-- START Records for the exercise --
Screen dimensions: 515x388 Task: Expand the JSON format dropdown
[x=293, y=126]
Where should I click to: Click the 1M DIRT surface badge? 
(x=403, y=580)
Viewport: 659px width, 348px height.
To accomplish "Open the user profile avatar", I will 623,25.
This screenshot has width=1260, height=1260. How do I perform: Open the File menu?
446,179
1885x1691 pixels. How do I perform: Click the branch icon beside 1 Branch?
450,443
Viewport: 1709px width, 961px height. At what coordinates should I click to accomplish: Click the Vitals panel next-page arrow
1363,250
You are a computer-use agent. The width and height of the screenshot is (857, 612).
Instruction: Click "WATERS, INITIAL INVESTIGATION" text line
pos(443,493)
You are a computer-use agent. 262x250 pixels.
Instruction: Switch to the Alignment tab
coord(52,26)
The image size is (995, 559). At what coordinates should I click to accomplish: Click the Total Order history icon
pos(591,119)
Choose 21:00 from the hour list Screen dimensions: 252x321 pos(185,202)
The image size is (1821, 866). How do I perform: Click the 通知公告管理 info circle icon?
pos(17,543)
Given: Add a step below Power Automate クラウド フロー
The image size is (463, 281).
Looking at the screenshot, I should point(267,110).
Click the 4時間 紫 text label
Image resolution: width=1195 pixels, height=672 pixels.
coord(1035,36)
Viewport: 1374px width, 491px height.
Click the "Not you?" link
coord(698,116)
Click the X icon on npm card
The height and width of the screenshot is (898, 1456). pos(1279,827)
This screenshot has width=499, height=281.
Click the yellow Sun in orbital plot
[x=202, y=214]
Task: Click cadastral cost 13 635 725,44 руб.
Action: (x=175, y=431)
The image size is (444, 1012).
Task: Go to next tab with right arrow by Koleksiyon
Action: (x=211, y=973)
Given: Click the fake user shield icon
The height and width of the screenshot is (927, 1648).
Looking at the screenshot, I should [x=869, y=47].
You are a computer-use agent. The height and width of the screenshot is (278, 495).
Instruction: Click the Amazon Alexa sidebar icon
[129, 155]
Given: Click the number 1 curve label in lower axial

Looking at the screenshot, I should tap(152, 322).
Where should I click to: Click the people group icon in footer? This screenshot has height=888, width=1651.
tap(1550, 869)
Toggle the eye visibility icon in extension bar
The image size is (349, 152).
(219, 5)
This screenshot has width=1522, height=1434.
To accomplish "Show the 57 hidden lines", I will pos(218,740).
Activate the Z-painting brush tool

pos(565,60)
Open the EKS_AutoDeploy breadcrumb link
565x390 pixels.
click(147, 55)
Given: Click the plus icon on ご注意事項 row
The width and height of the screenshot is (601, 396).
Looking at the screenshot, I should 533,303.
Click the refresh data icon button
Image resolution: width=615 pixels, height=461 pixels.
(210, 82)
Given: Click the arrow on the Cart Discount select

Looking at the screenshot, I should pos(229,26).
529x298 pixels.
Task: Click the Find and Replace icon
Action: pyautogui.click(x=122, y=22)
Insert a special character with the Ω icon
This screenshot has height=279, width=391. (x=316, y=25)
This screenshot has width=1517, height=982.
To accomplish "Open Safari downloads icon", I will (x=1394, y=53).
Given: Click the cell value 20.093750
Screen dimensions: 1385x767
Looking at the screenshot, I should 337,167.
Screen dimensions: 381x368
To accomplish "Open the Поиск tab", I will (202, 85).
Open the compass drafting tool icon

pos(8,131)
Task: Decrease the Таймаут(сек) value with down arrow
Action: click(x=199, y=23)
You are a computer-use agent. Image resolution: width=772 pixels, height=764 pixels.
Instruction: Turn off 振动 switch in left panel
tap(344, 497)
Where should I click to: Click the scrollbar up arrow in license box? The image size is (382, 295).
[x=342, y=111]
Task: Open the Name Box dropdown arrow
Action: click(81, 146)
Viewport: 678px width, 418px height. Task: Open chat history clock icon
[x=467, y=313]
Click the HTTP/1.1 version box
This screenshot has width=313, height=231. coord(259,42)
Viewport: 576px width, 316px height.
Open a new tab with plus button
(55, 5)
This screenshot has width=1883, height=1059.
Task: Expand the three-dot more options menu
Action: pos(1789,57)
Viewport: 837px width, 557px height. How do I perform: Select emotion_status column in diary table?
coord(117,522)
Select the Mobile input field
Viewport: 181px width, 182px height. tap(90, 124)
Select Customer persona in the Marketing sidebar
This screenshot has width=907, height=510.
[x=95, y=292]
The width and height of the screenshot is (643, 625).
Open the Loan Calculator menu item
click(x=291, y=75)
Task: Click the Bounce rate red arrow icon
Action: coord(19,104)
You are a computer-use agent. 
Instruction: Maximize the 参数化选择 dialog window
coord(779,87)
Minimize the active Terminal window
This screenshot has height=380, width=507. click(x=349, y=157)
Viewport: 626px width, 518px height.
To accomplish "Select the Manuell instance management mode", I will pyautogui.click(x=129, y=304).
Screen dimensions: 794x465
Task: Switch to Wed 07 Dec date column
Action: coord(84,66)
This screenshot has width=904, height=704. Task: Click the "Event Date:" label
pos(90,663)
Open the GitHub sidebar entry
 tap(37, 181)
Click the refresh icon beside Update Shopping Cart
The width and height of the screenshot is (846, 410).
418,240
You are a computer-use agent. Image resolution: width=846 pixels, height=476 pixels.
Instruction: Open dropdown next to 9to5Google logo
-- END Records for the exercise --
• _Set task_
Rewrite all of the material above, replacing every occurrence of "computer-use agent" with "screen-automation assistant" and leaving everything else unchanged.

• _Completed exercise_
Screen dimensions: 515x388 Task: Expand the JSON format dropdown
[x=293, y=126]
Where should I click to: Click the 1M DIRT surface badge? 
(x=403, y=580)
Viewport: 659px width, 348px height.
To accomplish "Open the user profile avatar", I will 623,25.
This screenshot has width=1260, height=1260. How do I perform: Open the File menu?
446,179
1885x1691 pixels. How do I perform: Click the branch icon beside 1 Branch?
450,443
Viewport: 1709px width, 961px height. At what coordinates should I click to accomplish: Click the Vitals panel next-page arrow
1363,250
You are a screen-automation assistant. The width and height of the screenshot is (857, 612).
Instruction: Click "WATERS, INITIAL INVESTIGATION" text line
pos(443,493)
You are a screen-automation assistant. 262x250 pixels.
Instruction: Switch to the Alignment tab
coord(52,26)
The image size is (995, 559). At what coordinates should I click to accomplish: Click the Total Order history icon
pos(591,119)
Choose 21:00 from the hour list Screen dimensions: 252x321 pos(185,202)
The image size is (1821, 866). How do I perform: Click the 通知公告管理 info circle icon?
pos(17,543)
Given: Add a step below Power Automate クラウド フロー
The image size is (463, 281).
Looking at the screenshot, I should point(267,110).
Click the 4時間 紫 text label
Image resolution: width=1195 pixels, height=672 pixels.
coord(1035,36)
Viewport: 1374px width, 491px height.
Click the "Not you?" link
coord(698,116)
Click the X icon on npm card
The height and width of the screenshot is (898, 1456). pos(1279,827)
This screenshot has width=499, height=281.
Click the yellow Sun in orbital plot
[x=202, y=214]
Task: Click cadastral cost 13 635 725,44 руб.
Action: (x=175, y=431)
The image size is (444, 1012).
Task: Go to next tab with right arrow by Koleksiyon
Action: (x=211, y=973)
Given: Click the fake user shield icon
The height and width of the screenshot is (927, 1648).
Looking at the screenshot, I should [x=869, y=47].
You are a screen-automation assistant. The height and width of the screenshot is (278, 495).
Instruction: Click the Amazon Alexa sidebar icon
[129, 155]
Given: Click the number 1 curve label in lower axial

Looking at the screenshot, I should tap(152, 322).
Where should I click to: Click the people group icon in footer? This screenshot has height=888, width=1651.
tap(1550, 869)
Toggle the eye visibility icon in extension bar
The image size is (349, 152).
(219, 5)
This screenshot has width=1522, height=1434.
To accomplish "Show the 57 hidden lines", I will pos(218,740).
Activate the Z-painting brush tool

pos(565,60)
Open the EKS_AutoDeploy breadcrumb link
565x390 pixels.
click(147, 55)
Given: Click the plus icon on ご注意事項 row
The width and height of the screenshot is (601, 396).
Looking at the screenshot, I should 533,303.
Click the refresh data icon button
Image resolution: width=615 pixels, height=461 pixels.
(210, 82)
Given: Click the arrow on the Cart Discount select

Looking at the screenshot, I should pos(229,26).
529x298 pixels.
Task: Click the Find and Replace icon
Action: pyautogui.click(x=122, y=22)
Insert a special character with the Ω icon
This screenshot has height=279, width=391. (x=316, y=25)
This screenshot has width=1517, height=982.
To accomplish "Open Safari downloads icon", I will (x=1394, y=53).
Given: Click the cell value 20.093750
Screen dimensions: 1385x767
Looking at the screenshot, I should 337,167.
Screen dimensions: 381x368
To accomplish "Open the Поиск tab", I will (202, 85).
Open the compass drafting tool icon

pos(8,131)
Task: Decrease the Таймаут(сек) value with down arrow
Action: click(x=199, y=23)
You are a screen-automation assistant. Image resolution: width=772 pixels, height=764 pixels.
Instruction: Turn off 振动 switch in left panel
tap(344, 497)
Where should I click to: Click the scrollbar up arrow in license box? The image size is (382, 295).
[x=342, y=111]
Task: Open the Name Box dropdown arrow
Action: click(81, 146)
Viewport: 678px width, 418px height. Task: Open chat history clock icon
[x=467, y=313]
Click the HTTP/1.1 version box
This screenshot has width=313, height=231. coord(259,42)
Viewport: 576px width, 316px height.
Open a new tab with plus button
(55, 5)
This screenshot has width=1883, height=1059.
Task: Expand the three-dot more options menu
Action: pos(1789,57)
Viewport: 837px width, 557px height. How do I perform: Select emotion_status column in diary table?
coord(117,522)
Select the Mobile input field
Viewport: 181px width, 182px height. tap(90, 124)
Select Customer persona in the Marketing sidebar
This screenshot has width=907, height=510.
[x=95, y=292]
The width and height of the screenshot is (643, 625).
Open the Loan Calculator menu item
click(x=291, y=75)
Task: Click the Bounce rate red arrow icon
Action: coord(19,104)
You are a screen-automation assistant. 
Instruction: Maximize the 参数化选择 dialog window
coord(779,87)
Minimize the active Terminal window
This screenshot has height=380, width=507. click(x=349, y=157)
Viewport: 626px width, 518px height.
To accomplish "Select the Manuell instance management mode", I will pyautogui.click(x=129, y=304).
Screen dimensions: 794x465
Task: Switch to Wed 07 Dec date column
Action: coord(84,66)
This screenshot has width=904, height=704. Task: Click the "Event Date:" label
pos(90,663)
Open the GitHub sidebar entry
 tap(37, 181)
Click the refresh icon beside Update Shopping Cart
The width and height of the screenshot is (846, 410).
418,240
You are a screen-automation assistant. Image resolution: width=846 pixels, height=476 pixels.
Instruction: Open dropdown next to 9to5Google logo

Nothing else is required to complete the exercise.